Several parts of the U.K. are currently under serious flood warning, as one of the first major storms to hit Europe in 2021, Storm Christoph, is making its way through Western Europe. An advanced type of satellite radar that can pick up on detecting Earth's water levels from outer space is currently showing several rivers in the area, which are close to — or have already started — overflowing.
Keep reading for more on Storm Christoph updates, and on this fascinating technology scientists are using to predict future floods as a result of the storm.
What to know about Storm Christoph's path:
One of Europe's first major storms of 2021, Storm Christoph, is currently wreaking havoc across the U.K., flooding just about everything in its path. Over 2,000 residents in Wales and Great Britain have been evacuated, according to The Weather Channel, including a COVID-19 vaccine bottling facility in North Wales. A retirement community in Northwich, Cheshire also stranded 49 residents and employees, and they're still currently being evacuated.
Wales and parts of Northern England, such as Yorkshire, Greater Manchester and Cambridgeshire, were issued over 200 flood warnings on Thursday, Jan. 21, with five labeled "severe." Snow and rain continued to fall into Friday morning, rivers reached to "dangerously high levels," and certain regions had recorded almost 8 inches of rain between Tuesday and Wednesday. Families have since started returning to their homes, but with more precipitation in next week's forecast, officials are worried.
"There will be more to come," Prime Minister Boris Johnson said in an official statement, according to The Weather Channel, warning residents that the bad weather isn't over. "There will be further rain next week, so it is vital that people who are in potentially affected areas follow the advice."
ICEYE's real-time analysis of #StormChristoph shows large areas affected, but severe flood levels only in a few locations. So far 800+ buildings impacted have been identified across parts of northern and central England. Example from Swinton, South Yorkshire, 3am GMT January 21. pic.twitter.com/5BoBHJgVim— ICEYE (@iceyefi) January 21, 2021
Satellite radars used for insurance purposes are tracking Storm Christoph:
Satellites that generally help predict upcoming insurance claims are being used to track Storm Christoph. According to the BBC, one of Europe's biggest satellite radar companies, Iceye, has been looking at water surfaces during the storm, seeing through clouds and picking up on where floods are about to happen. It basically scanned the entire U.K. every 12 hours, providing updates with six orbiting spacecrafts. This is a new form of technology that is currently on the rise.

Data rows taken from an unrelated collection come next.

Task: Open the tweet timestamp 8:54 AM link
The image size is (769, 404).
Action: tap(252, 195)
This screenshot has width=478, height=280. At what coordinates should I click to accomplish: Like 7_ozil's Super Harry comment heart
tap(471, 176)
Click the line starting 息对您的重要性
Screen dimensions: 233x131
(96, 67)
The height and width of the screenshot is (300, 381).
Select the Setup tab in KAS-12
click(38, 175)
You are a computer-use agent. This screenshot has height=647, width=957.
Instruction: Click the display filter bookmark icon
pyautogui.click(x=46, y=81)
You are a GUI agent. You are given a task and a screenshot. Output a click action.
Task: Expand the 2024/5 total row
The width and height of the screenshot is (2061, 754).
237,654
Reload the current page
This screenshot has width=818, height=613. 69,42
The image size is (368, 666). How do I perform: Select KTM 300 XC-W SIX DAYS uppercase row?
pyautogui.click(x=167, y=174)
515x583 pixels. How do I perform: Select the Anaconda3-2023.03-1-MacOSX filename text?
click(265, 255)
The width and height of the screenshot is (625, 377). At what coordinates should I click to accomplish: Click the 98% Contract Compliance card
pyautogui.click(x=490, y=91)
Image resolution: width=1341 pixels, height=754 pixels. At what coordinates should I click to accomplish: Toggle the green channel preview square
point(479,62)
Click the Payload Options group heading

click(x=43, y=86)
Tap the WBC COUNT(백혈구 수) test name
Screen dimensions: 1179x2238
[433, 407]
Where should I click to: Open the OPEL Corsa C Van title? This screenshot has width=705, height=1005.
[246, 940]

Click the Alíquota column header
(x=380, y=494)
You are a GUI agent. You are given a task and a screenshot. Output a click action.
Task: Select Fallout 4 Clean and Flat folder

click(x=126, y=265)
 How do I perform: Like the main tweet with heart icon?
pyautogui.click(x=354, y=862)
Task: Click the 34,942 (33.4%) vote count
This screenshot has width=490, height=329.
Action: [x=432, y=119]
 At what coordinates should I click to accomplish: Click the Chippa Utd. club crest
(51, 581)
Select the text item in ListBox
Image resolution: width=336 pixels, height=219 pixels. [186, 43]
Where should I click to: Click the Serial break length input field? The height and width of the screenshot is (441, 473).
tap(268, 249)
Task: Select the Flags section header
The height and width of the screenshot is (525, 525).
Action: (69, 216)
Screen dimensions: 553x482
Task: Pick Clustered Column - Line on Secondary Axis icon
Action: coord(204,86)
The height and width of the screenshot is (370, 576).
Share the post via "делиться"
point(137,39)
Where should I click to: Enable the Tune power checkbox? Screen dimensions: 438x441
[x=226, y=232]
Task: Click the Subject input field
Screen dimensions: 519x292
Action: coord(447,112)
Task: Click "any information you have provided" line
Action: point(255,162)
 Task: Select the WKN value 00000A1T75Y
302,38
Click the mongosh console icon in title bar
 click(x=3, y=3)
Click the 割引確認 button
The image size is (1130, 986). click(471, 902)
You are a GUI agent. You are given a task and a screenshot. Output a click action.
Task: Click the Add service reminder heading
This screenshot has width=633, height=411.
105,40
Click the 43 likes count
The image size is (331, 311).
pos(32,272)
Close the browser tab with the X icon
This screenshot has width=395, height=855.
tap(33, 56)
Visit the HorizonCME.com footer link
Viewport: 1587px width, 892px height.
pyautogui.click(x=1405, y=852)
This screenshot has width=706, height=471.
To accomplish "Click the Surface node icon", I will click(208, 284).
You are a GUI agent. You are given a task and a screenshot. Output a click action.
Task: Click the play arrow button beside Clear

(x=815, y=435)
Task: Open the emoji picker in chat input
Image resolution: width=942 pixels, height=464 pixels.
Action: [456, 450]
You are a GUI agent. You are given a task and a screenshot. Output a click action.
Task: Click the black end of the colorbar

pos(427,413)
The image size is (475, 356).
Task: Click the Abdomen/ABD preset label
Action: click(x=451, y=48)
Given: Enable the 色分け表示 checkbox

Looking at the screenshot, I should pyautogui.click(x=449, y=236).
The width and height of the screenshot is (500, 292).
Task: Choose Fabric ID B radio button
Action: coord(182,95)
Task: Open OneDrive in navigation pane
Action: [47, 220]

"Iceye's real-time analysis of the impact of the flooding from Storm Christoph as of 3 a.m. GT Jan. 21 shows that the extent of the flood is exceptionally large across many locations in the U.K., but that flooding was reaching severe levels in only a few locations," said Charles Blanchet, Iceye's vice president of solutions, as per the BBC.
As previously mentioned, Storm Christoph seems to be subsiding as of publication; however, more precipitation is set to fall in the U.K. early next week. That being said, if this could potentially affect you and your family, stay up to date with any potential flood warnings and evacuation protocols, and most importantly, stay safe out there.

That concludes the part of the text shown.